“Il collare rosso” di Jean-Christophe Rufin è un romanzo ambientato in una cittadina francese e Morlac è un prigioniero, eroe di guerra, “irriducibile oppositore di tutte le gerarchie”. Il racconto prende spunto da una storia vera che l’autore, medico, diplomatico, fondatore di Medici senza frontiere, ha raccolto da Benoît Gysembergh, un giovane e ottimo fotografo che lo ha accompagnato nei suoi viaggi. Dice, infatti, l’autore:
“La storia riguardava suo nonno.
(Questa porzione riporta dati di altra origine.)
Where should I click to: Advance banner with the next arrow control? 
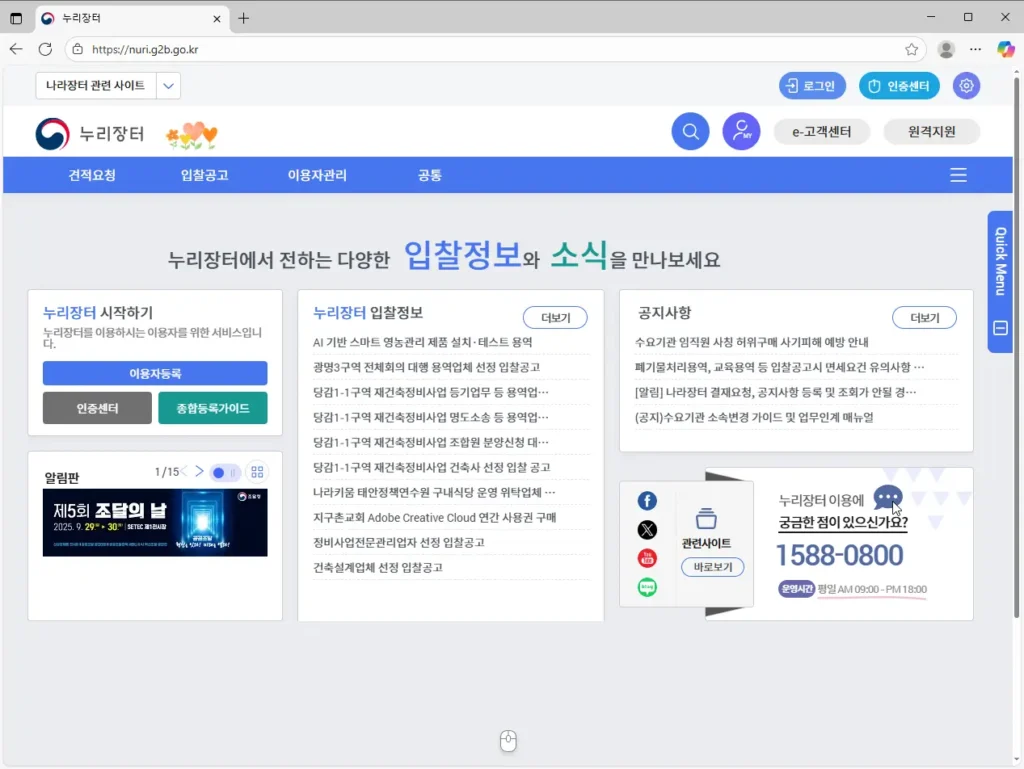199,470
Tornato da eroe dalla Prima guerra mondiale e insignito della Legion d’Onore, in un giorno di ubriachezza aveva commesso un’azione inaudita per l’epoca, una trasgressione per la quale era stato arrestato e processato”.
È la torrida estate del 1919 e, Jacques Pierre Marcel Morlac ventottenne eroe della trincea, ha compiuto un’azione che lo ha condotto in carcere e il suo cane Kaiser, che non si muove da fuori della caserma, abbaia di continuo nella piazza deserta. Il giudice militare, Lantier, incaricato del caso viene da Parigi, vuole abbandonare la vita militare per tornare a quella civile. Perché il cane abbaia notte e giorno? E perché il soldato, che è stato insignito di medaglia d’onore, e già considerato eroe, non vuole difendersi e fa di tutto per essere condannato? Il giudice e il prigioniero sono entrambi amanti della lettura e, in modo diverso, sono provati dalla guerra e sulla stessa nutrono dubbi e si interrogano. Lantier si rifiuta di esprimere la sentenza di condanna solo perché questo è il desiderio del prigioniero e inizia un lungo interrogatorio in cui il cane non abbandona mai il suo padrone standogli vicino.
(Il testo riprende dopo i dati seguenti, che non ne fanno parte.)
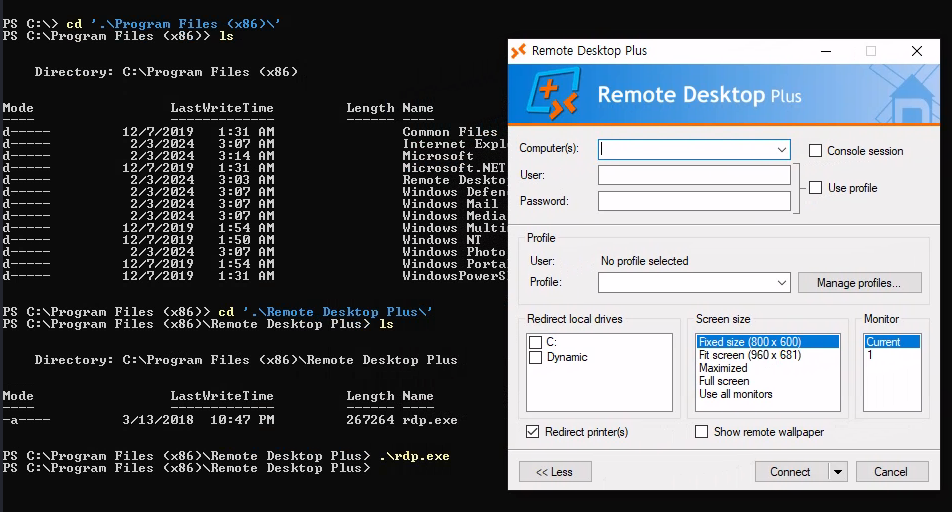The image size is (952, 512).
Task: Select monitor 1 in Monitor list
Action: [870, 355]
Il tema della fedeltà, quella dell’animale, o della giovane donna che aspetta che Morlac torni dalla guerra, s’intreccia con le vicende umane di altri personaggi e non sempre, lo svolgimento della trama lo dimostra, il principio di fedeltà e lealtà ha un’unica faccia. La figura più leale sembra essere il cane, che non si fa domande, è Morlac stesso a dirlo:
“Era lui l’eroe, ecco quel che ho pensato. Non solo perché mi aveva seguito al fronte ed era stato ferito, no, c’era qualcosa di più profondo, di più radicale. Possedeva tutte le qualità che ci si aspettano da un soldato. Era leale fino alla morte, coraggioso, spietato con i nemici. Per lui il mondo era diviso in buoni e cattivi. C’è un termine per descrivere tutto questo: non aveva alcuna umanità. Ma del resto è un cane... Le stesse qualità, però, venivano richieste a noi, che non siamo cani. Onorificenze, medaglie, menzioni e promozioni servivano a ricompensare comportamenti da animale”.
Un libro ricco di riflessioni e dubbi, scritto con una prosa assai gradevole e che si legge con grande facilità nonostante i personaggi siano complessi e sfaccettati.